> WHAT IS EXPECTED
Please write out the records below word for word, from the line containing "Given: Tap the picture notification icon" through the end of the records, both ends included. Leave the pictures out.

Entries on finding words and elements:
▼▼▼

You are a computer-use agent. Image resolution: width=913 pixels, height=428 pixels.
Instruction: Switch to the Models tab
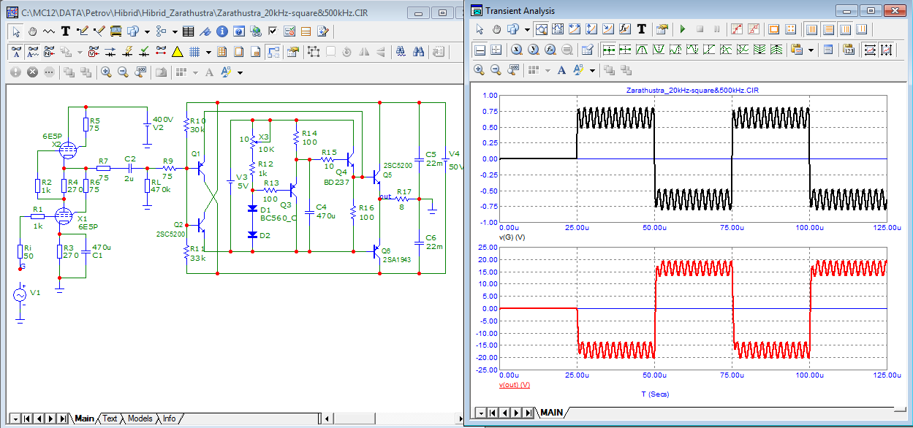140,419
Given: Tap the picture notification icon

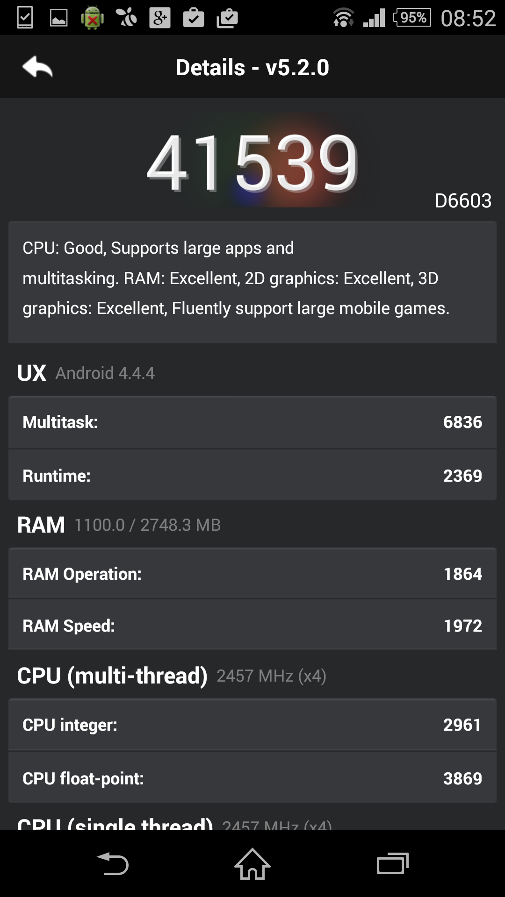Looking at the screenshot, I should tap(58, 18).
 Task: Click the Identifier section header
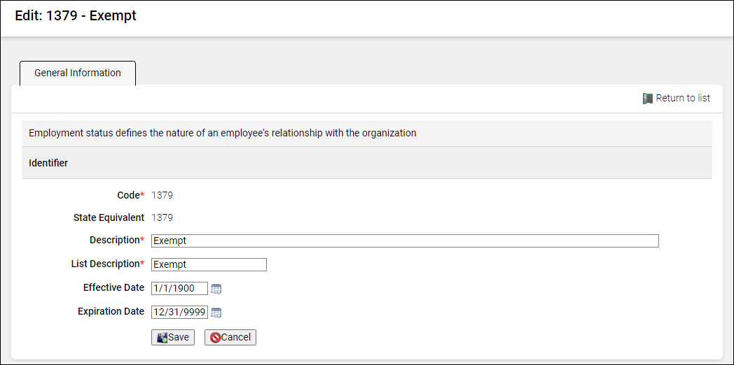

▲▲▲

> PROBLEM SOLUTION
Given: Tap the picture notification icon

Looking at the screenshot, I should tap(58, 18).
 Task: Click the Identifier section header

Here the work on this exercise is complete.